# ILR Spouse visa cover letter



## saisun99 (Mar 18, 2013)

Hi,

i have 3 queries, please help:
1. I am on PSW, got married to ILR person here in the UK now applying for spouse visa what form should i fill, is it FLR (M)?
2. Could anyone please share any sample cover letter?
3. Do i need to verify my or sponsor's passport copies through any lawyer ?

Many thanks
sai


----------



## Joppa (Sep 7, 2009)

saisun99 said:


> Hi,
> 
> i have 3 queries, please help:
> 1. I am on PSW, got married to ILR person here in the UK now applying for spouse visa what form should i fill, is it FLR (M)?


Yes that's the one. 



> 2. Could anyone please share any sample cover letter?


Both letters, from sponsor and applicant, should give a rundown of relationship from the beginning, with significant events highlighted like first meeting, engagement, plans for marriage and future plans. Describe what is special, such as shared interests, belief and philosophy. Sponsor should stress commitment to support the applicant financially and in other ways. 


> 3. Do i need to verify my or sponsor's passport copies through any lawyer ?


If the passport isn't British, copy should be authenticated by the issuing country's embassy or consulate. Best to copy every page esp the one containing UK visa and biometric residence card.


----------



## saisun99 (Mar 18, 2013)

Thanks a lot Joppa, i really appreciate your help you always been very helpful, thanks again.


----------



## saisun99 (Mar 18, 2013)

got to clear one more doubt please :

I got married in India on Jan 27th 2013, flew to the UK very next day without registering our marriage in India so me and my partner(ILR holder) decided we will register our marriage here in the UK which is due in April. 
Currently I am psw visa which is expiring in Jul 2013 but never stayed in the UK since i got my psw ( issued on jul 2011) and headed back to India.

my doubt is whether or not should i show (i.e wedding pictures) that i got married in India as if do so immigration officer might say when i was married in India, i should have applied for spouse visa directly from there and should not have entered in the UK on psw visa 
in this case what should i do ? should i got back to India and then apply or can apply while remaining in the UK? please help.

thanks
sai


----------



## Joppa (Sep 7, 2009)

saisun99 said:


> got to clear one more doubt please :
> 
> I got married in India on Jan 27th 2013, flew to the UK very next day without registering our marriage in India so me and my partner(ILR holder) decided we will register our marriage here in the UK which is due in April.
> Currently I am psw visa which is expiring in Jul 2013 but never stayed in the UK since i got my psw ( issued on jul 2011) and headed back to India.
> ...


So your marriage in India was never formally registered?

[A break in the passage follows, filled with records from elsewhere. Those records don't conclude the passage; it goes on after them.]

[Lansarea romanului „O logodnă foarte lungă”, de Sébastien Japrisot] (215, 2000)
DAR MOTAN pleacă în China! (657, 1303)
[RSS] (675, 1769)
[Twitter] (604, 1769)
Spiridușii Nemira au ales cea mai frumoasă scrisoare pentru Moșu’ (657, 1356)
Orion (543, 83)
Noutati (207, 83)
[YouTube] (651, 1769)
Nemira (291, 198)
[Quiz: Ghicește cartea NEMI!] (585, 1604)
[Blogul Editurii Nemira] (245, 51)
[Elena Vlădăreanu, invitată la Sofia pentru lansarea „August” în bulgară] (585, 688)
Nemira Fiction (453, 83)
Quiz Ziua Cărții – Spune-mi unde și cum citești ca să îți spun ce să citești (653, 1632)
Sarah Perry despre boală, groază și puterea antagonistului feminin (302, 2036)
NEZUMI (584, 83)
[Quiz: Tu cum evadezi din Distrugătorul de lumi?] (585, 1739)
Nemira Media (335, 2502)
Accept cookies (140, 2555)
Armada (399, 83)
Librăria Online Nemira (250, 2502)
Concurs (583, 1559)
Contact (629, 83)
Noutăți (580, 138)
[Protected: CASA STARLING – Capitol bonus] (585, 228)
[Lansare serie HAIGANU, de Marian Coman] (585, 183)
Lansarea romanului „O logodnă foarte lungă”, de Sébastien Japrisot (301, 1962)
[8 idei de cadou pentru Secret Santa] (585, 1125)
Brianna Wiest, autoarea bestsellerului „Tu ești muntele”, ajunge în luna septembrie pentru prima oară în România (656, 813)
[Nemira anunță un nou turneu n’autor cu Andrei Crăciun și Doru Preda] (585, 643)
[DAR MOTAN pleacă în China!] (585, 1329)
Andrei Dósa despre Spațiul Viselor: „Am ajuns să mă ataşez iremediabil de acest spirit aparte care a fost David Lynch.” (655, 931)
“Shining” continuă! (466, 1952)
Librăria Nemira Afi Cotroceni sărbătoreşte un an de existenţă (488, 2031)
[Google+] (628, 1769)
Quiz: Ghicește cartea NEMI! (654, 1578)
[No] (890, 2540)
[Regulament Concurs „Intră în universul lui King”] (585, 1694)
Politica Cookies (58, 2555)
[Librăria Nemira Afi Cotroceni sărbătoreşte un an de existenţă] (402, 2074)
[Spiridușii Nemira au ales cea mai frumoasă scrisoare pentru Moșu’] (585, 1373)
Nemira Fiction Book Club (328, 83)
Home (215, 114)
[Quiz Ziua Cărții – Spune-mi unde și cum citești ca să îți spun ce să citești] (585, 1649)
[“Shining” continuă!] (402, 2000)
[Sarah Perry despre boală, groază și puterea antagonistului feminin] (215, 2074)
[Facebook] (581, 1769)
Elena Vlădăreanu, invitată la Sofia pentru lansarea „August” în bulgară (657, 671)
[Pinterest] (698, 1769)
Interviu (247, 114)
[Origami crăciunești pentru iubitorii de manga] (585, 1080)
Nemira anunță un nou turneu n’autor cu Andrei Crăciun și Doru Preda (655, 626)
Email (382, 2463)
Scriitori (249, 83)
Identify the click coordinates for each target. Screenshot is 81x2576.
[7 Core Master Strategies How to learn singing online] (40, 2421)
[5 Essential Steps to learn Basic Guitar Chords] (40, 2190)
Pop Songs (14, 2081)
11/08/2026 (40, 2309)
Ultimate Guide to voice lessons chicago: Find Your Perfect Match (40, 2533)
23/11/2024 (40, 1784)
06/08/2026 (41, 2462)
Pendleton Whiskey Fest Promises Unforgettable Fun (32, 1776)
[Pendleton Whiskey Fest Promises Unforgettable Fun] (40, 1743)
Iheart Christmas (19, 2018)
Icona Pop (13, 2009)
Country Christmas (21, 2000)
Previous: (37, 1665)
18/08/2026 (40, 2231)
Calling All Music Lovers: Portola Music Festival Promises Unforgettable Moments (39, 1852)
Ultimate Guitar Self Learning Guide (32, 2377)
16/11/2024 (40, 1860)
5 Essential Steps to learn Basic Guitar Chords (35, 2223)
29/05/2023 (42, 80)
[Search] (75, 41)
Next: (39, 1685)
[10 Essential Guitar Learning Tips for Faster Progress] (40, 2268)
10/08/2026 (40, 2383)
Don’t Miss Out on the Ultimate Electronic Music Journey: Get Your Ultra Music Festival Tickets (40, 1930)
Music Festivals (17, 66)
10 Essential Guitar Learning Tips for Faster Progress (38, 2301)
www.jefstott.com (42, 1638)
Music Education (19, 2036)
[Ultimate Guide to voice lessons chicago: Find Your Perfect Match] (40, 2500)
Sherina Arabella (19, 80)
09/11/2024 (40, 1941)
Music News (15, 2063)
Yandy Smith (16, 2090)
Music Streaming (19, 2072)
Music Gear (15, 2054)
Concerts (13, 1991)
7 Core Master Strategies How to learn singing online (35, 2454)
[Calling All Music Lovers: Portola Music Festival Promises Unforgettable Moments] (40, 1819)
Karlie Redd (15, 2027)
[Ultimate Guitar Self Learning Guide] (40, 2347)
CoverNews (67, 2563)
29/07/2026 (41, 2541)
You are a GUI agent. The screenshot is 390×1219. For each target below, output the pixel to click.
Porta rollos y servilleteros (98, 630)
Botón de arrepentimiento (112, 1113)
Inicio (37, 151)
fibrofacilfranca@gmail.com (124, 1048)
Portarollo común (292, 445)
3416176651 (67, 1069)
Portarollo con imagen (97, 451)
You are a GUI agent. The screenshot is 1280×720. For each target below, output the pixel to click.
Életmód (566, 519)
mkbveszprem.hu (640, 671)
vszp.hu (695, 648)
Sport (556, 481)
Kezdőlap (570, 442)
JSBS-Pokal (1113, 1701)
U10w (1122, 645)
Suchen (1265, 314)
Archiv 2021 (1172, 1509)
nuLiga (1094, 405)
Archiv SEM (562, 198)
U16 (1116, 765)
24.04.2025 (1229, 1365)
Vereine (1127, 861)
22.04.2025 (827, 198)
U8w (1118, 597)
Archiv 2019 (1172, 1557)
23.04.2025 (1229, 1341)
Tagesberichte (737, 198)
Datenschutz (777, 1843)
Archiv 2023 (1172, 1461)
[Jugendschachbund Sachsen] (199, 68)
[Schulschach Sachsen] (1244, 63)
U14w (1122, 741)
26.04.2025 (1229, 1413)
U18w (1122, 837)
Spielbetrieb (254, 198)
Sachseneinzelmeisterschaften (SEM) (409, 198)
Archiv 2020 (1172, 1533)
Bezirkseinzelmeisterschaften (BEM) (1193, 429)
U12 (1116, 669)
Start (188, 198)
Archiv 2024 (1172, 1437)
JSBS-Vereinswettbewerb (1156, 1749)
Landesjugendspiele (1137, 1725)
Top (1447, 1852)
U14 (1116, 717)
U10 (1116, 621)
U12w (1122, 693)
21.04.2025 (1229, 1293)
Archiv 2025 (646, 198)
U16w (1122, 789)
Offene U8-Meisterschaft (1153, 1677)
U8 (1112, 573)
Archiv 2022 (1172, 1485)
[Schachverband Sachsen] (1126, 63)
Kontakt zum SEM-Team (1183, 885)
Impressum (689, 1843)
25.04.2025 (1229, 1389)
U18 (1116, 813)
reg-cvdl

You cannot register a foreign marriage in UK. So your option seems to be to return to India and register your marriage, get a certificate to switch to spouse leave in UK or apply for spouse visa in India.


----------



## saisun99 (Mar 18, 2013)

No our marriage was not formally registered in india, it was just a custom ritual marriage but we are getting registered marriage here in the UK in april 2013, we told about this to marriage registrar officer and she was ok with it and confirmed we can have register marriage here in the UK.
So now with the UK marriage certificate can't i apply inside the country?


----------



## Joppa (Sep 7, 2009)

I see. So your marriage in India had no legal meaning?
Then you can marry in UK, and since you are on a visa that was originally issued longer than 6 months (Tier 1 PSW), you can apply to switch to family route (partner/spouse) in-country. 
Do you meet the financial requirement?


----------



## saisun99 (Mar 18, 2013)

Joppa said:


> I see. So your marriage in India had no legal meaning?
> Then you can marry in UK, and since you are on a visa that was originally issued longer than 6 months (Tier 1 PSW), you can apply to switch to family route (partner/spouse) in-country.
> Do you meet the financial requirement?


Yes my marriage has no legal meaning unless its registered, however as per hindu marriage act its valid but UKBA will not be convinced hence we need marriage certificate.
Yes I do meet financial requ as my sponsor is going to take care of me and he meets financial requirements.

But my doubts are still there :

- will case worker raise his concerns when he comes to know that I already got married in India and entered in the UK on PSW visa with my husband (ILR Holder)?
- Shall I include my Indian marriage pics ????
- Do sponsor needs to fill any additional form like sponsorship undertaking ?

I appreciate your help.



Thanks
Sai


----------



## Joppa (Sep 7, 2009)

No need to mention your Indian 'marriage' as it isn't legally valid. No photos either. As far as you are concerned, you are marrying in UK for the first time. Completing SU07/12 form is a good idea, though it isn't strictly speaking required but will do no harm.


----------



## saisun99 (Mar 18, 2013)

Joppa said:


> No need to mention your Indian 'marriage' as it isn't legally valid. No photos either. As far as you are concerned, you are marrying in UK for the first time. Completing SU07/12 form is a good idea, though it isn't strictly speaking required but will do no harm.


Thanks Joppa, you are a star.


----------